Isolation on Easter Island
Experience #924
Walking along the statue strewn slopes of Easter Island’s extinct volcano Rano Raraku is a magical, almost spiritual experience. Essentially the main quarry and workshop for the island’s famed statues, it is here the volcanic rock was carved into life by the Polynesian islanders. What remains today is an empty studio of enigmatic statues in various states of progress, almost as if someone blew the quitting time whistle and none of the workers ever returned to complete their sculptures.
The feeling of walking amongst the hundreds of heads littering the mountainside is slightly eerie. Isolating even. Statues stand at various angles: some bear down on you as they lean precariously forward while others are content to watch you pass by as they rest against the hillside. Others stand tall while some, still struggling to escape earth’s grasp, are buried up to their ears barely managing to poke their distinctive noses above the ground.
Inside the volcano’s caldron more statues perch. Each looking like a sleeping giant who could at any moment, break free from the mountainside and come to life. It’s a magical electricity which is only rivaled by the mystic blocks of Stonehenge, particularly as the setting sun casts elongated shadows against the rich, green volcanic slope.
A tiny speck of land concealed by the vast Pacific, the first thing I noticed after arriving in Rapa Nui is the island’s remoteness. With its nearest neighbour, Pitcairn Island, more than 1900km away and Chile, its parent country, a long five hour flight across the Pacific, its hard to imagine a more isolated but more rewarding tourist destination.
The island is small and easily traversed by jeep in a day. In fact, all of Easter Island’s sights can be covered in a compact two days or an easy three. Its triangular shape is the result of converging lava flows from the island’s three extinct volcanoes and it is this fiery heritage that confers the island’s vibrant colours: iron-rich ochre soils supporting fields of crisp, green grass on which wander wild horses under a perfect Pacific blue sky.
Paradise?
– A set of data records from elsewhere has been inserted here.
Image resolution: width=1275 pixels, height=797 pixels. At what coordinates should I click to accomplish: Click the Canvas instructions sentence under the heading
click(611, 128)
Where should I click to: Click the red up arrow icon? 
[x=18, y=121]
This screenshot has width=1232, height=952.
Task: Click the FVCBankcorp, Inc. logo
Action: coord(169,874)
Possibly. But rough and ready Easter Island offers more than South Pacific appeals. It is shrouded in mystery with riddles waiting to be unraveled by would-be anthropologists.
Sculpted from the same volcanic rock that created the island itself, the resident statues or maoi for which the island is renowned, have origins that have never quite been confirmed.
Thought to be Polynesian burial markers or perhaps even ancestral images, questions remain to this day on how the impressive 10 metre stone sculptures were transferred from inland quarry to coast. Once at the sea’s edge, they were erected on stone platforms or ahu, their backs mysteriously to the sea, to stand as silent sentinels over their island.
Sadly, the coastal statues did not stand the test of time as a tour round the island’s shore shows. Tidal waves have knocked a number of the statues from their pedestals; many have quite literally fallen flat on their faces. Others have not weathered well, their porous stone worn and pockmarked, often rendering them beyond recognition and simply another rock.
Thankfully, preservation agencies and interested countries have come to the statues’ aid, repairing and re-erecting them on their platforms. But in some cases, as in one Japanese rebuilt site, the re-erected statues lined in a perfect row come to look almost sterile. The magical electricity is lost.
Top Tip: Rent a jeep to tour the rugged roads or tour the island via horseback.
Where: Easter Island
How to get there: Map
To do or not to do? There is no question!: Easter Island may be in your future travel plans (I certainly hope it is!) but closer to home there’s every opportunity to delve into your local history. Every town has a mystery or two to discover, what’s yours?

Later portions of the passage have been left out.